▸ Records from a collection
============
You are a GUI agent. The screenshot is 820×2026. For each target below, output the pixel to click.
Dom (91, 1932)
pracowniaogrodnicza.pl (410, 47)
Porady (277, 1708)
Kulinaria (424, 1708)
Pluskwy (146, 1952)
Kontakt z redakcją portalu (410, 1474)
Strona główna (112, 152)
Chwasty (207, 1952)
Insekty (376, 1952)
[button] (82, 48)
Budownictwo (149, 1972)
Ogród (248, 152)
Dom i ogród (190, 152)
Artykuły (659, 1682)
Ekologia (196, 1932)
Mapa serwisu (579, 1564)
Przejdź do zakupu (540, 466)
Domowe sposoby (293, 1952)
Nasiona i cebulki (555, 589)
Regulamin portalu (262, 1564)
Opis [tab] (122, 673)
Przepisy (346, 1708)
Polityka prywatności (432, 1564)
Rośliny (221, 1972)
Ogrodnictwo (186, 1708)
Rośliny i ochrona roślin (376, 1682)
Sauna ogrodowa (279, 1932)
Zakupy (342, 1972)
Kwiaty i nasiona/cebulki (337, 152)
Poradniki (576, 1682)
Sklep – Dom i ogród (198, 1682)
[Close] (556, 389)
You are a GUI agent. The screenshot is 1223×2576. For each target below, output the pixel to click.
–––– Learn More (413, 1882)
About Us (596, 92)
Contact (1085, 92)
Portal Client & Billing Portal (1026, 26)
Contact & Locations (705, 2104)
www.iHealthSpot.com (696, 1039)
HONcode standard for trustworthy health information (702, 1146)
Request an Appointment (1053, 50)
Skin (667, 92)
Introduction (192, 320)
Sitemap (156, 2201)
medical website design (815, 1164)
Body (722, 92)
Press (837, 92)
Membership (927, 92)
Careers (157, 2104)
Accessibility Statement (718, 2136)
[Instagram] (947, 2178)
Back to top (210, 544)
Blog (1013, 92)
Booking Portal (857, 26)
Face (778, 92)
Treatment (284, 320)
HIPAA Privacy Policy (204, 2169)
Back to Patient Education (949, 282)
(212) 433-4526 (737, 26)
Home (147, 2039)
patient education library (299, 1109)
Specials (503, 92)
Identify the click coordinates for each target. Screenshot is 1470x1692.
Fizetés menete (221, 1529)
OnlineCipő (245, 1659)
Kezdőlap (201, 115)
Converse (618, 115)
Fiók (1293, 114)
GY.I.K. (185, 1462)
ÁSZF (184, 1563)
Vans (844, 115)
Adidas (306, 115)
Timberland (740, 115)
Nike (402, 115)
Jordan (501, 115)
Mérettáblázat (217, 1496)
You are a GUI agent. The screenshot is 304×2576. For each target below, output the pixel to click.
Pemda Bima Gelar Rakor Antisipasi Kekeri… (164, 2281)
============
Print the records above verbatim from their first line to the line containing "Ogrodnictwo (186, 1708)", both included, and stop there.

▸ Solution to this exercise
You are a GUI agent. The screenshot is 820×2026. For each target below, output the pixel to click.
Dom (91, 1932)
pracowniaogrodnicza.pl (410, 47)
Porady (277, 1708)
Kulinaria (424, 1708)
Pluskwy (146, 1952)
Kontakt z redakcją portalu (410, 1474)
Strona główna (112, 152)
Chwasty (207, 1952)
Insekty (376, 1952)
[button] (82, 48)
Budownictwo (149, 1972)
Ogród (248, 152)
Dom i ogród (190, 152)
Artykuły (659, 1682)
Ekologia (196, 1932)
Mapa serwisu (579, 1564)
Przejdź do zakupu (540, 466)
Domowe sposoby (293, 1952)
Nasiona i cebulki (555, 589)
Regulamin portalu (262, 1564)
Opis [tab] (122, 673)
Przepisy (346, 1708)
Polityka prywatności (432, 1564)
Rośliny (221, 1972)
Ogrodnictwo (186, 1708)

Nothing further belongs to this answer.